Schumer, Gillibrand Announce Town Of Keene To Receive More Than $3.4 Million In FEMA Funds To Upgrade Flood-Prone Bridge Over East Branch Ausable River
Town of Keene in Essex County to Use Funds to Upgrade Bridge to Maintain Vital Transit Link During Emergencies, Enhance Resiliency & Protect Area from Future Flooding
Today, U.S. Senators Charles E. Schumer and Kirsten Gillibrand announced $3,472,000 in federal funding for the Town of Keene in Essex County to upgrade and scour the flood-prone bridge over the East Branch Ausable River on Route 73. These funds, which are being awarded as part of the Federal Emergency Management Agency’s (FEMA) Hazard Mitigation Grant Program (HMGP) will cover 100 percent of the cost for the project. The funds will allow the county to improve the Route 73 bridge over the Ausable River to ensure it is protected against future threats from flooding.

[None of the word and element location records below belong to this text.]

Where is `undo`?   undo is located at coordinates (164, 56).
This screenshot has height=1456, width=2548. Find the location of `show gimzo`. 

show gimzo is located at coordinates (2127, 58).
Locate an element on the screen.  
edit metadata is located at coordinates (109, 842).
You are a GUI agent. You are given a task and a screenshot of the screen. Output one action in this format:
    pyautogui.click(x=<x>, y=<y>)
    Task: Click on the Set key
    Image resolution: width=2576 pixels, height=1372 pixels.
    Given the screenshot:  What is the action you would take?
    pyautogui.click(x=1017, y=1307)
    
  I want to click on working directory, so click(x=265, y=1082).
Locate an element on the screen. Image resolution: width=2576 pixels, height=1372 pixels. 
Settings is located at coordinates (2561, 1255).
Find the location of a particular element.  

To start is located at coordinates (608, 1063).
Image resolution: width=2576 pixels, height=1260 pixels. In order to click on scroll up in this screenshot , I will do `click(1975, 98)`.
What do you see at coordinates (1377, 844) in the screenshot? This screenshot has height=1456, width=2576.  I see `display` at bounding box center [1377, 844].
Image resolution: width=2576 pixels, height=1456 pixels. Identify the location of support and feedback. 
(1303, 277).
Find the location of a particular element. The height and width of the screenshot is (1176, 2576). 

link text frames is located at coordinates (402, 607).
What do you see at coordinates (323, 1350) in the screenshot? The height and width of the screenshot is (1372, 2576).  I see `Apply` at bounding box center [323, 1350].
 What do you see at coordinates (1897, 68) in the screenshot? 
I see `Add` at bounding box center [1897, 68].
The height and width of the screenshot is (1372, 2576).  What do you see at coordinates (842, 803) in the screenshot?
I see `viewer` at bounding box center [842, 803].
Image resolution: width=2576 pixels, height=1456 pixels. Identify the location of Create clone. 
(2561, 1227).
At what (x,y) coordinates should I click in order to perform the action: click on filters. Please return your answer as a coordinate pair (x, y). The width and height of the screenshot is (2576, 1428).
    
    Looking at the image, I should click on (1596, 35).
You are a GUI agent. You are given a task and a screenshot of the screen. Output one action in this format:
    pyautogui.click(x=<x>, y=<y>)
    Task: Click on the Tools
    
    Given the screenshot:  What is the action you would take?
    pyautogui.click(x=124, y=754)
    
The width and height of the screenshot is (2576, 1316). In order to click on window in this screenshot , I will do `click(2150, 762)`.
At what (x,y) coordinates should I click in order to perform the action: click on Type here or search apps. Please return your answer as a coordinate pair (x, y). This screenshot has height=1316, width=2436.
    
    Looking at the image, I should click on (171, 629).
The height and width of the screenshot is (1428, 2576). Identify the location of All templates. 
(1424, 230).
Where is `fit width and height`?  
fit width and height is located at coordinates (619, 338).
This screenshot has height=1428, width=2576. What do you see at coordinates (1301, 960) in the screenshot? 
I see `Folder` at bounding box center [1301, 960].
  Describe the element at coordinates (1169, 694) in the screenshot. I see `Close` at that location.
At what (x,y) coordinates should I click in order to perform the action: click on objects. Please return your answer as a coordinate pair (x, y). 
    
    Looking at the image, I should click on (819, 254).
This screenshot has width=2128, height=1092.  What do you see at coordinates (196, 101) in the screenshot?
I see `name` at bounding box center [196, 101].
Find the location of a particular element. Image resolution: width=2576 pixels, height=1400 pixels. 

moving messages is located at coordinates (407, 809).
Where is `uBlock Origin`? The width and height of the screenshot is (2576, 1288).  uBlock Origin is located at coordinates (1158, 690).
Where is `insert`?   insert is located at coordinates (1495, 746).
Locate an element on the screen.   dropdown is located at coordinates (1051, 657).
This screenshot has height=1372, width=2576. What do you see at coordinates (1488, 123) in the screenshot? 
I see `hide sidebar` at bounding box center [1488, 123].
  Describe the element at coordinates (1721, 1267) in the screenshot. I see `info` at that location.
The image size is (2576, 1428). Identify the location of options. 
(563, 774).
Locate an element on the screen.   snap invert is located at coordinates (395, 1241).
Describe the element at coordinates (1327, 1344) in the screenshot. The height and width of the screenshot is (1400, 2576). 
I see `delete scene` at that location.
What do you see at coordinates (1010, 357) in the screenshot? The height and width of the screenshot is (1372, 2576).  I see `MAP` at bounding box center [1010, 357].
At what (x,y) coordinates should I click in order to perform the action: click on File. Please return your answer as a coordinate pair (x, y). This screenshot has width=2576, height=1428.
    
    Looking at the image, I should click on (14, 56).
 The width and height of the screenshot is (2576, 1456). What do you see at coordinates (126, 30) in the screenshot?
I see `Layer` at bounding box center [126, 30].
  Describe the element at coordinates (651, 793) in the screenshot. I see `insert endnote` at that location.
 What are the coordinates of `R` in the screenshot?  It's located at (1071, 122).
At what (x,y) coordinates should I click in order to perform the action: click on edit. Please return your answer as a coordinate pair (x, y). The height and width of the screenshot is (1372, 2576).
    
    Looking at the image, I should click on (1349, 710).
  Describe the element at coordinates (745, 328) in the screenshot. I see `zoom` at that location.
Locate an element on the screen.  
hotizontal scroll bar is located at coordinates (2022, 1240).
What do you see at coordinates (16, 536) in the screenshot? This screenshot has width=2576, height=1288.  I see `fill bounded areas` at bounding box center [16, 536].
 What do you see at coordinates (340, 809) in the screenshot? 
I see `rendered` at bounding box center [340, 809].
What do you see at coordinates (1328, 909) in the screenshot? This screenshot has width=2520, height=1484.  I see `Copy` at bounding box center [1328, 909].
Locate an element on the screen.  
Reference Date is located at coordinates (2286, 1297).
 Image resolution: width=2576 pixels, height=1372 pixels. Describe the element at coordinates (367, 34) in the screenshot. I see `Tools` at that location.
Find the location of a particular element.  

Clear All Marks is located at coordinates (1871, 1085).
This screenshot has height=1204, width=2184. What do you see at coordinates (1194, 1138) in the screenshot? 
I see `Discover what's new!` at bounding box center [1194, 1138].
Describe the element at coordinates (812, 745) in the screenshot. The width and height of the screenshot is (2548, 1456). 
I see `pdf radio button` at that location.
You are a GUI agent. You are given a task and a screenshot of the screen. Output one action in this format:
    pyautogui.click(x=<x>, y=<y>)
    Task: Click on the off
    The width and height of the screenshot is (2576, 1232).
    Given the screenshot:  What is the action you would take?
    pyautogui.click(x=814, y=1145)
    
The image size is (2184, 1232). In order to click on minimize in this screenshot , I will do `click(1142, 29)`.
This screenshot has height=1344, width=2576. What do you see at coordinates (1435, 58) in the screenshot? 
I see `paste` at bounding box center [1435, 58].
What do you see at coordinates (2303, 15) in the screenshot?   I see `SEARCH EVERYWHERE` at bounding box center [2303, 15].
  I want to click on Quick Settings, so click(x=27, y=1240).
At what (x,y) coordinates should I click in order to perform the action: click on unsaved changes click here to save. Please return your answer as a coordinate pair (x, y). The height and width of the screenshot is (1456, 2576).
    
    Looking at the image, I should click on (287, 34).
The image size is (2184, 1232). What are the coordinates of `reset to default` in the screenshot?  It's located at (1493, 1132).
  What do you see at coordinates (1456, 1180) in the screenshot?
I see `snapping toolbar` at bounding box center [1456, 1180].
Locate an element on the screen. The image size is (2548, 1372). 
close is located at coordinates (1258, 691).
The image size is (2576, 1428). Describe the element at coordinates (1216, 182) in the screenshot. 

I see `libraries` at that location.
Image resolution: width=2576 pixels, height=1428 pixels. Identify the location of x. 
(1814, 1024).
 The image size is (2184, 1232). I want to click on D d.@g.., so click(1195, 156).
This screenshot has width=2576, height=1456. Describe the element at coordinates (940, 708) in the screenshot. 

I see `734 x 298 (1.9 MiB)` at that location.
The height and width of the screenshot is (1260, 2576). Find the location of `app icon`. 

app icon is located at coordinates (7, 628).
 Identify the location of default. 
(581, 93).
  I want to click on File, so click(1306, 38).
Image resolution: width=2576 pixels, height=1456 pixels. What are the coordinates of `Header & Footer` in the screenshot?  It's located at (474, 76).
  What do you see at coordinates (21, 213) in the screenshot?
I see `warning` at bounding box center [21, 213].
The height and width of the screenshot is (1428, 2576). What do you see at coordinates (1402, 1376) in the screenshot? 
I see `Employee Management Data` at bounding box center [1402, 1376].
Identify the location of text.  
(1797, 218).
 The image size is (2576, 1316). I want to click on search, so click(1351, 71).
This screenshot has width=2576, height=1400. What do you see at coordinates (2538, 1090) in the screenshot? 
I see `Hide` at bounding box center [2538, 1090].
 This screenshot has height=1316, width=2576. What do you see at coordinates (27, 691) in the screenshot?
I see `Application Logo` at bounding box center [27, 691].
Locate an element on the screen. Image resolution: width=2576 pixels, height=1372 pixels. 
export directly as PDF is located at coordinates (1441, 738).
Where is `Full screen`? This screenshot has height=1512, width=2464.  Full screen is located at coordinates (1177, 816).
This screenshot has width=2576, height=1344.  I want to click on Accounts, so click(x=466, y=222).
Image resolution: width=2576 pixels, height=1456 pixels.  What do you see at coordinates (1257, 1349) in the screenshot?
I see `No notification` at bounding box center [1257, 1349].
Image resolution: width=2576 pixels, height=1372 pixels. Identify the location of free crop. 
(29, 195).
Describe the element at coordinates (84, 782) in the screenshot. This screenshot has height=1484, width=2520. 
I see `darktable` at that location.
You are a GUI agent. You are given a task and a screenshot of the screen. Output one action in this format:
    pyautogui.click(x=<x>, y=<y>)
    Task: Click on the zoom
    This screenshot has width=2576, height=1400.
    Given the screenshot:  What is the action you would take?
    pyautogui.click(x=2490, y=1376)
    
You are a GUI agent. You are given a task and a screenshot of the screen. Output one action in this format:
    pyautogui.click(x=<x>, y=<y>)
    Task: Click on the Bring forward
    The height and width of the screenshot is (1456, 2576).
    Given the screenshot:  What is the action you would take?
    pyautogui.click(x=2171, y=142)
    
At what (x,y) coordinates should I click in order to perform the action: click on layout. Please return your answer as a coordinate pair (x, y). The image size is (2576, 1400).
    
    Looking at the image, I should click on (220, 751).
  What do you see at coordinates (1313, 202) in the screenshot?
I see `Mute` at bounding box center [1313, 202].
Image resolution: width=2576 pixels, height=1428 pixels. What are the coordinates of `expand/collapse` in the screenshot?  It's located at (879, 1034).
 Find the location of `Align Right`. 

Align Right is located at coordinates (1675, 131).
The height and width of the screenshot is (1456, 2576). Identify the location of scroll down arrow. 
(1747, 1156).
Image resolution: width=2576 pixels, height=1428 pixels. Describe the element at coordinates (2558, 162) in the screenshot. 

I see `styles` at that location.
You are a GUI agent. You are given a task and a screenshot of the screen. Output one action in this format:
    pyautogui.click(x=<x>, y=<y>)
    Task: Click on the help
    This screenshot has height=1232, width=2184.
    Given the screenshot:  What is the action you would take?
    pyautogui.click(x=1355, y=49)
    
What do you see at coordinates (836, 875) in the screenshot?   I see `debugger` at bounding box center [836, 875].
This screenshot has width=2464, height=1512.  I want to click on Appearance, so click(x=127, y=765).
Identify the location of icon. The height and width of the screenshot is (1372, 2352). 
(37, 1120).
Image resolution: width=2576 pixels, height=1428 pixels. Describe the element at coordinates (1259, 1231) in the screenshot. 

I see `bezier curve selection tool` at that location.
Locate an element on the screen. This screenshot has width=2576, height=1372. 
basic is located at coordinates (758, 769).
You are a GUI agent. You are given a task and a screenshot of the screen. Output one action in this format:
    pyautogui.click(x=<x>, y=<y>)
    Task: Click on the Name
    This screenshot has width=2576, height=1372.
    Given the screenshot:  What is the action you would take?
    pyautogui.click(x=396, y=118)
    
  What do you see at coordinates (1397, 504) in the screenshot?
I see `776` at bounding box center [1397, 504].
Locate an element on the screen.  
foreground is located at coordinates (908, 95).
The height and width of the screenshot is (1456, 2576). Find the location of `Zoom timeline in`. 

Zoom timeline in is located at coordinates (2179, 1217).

“It is not enough to simply rebuild and repair; we must also prepare ourselves for the next storm and the next potential flood. That’s exactly what this federal grant will do, helping to lower the risk of flood damage to this key bridge on Route 73,” said Senator Schumer. “These much-needed federal funds will help Essex County and the Town of Keene to scour this flood-prone bridge and upgrade surrounding structures to be more resilient in the face of future storms.”
“New York families and businesses need access to safe, reliable transportation infrastructure,” said Senator Gillibrand. “This investment will help Essex County and the Town of Keene strengthen the bridge over East Branch Ausable River and help protect the bridge in the event of future flooding.”
The federal disaster law of FEMA's Hazard Mitigation Grant Program written under Section 404 of the Stafford Act states that supplements will be given to allow states and localities to implement long-term resiliency measures after a major disaster. These grants protect the lives of residents and valued properties that may be harmed by natural disasters. Infrastructure protective measures are necessary to ensure our towns and cities can recover and maintain functionality after a disaster.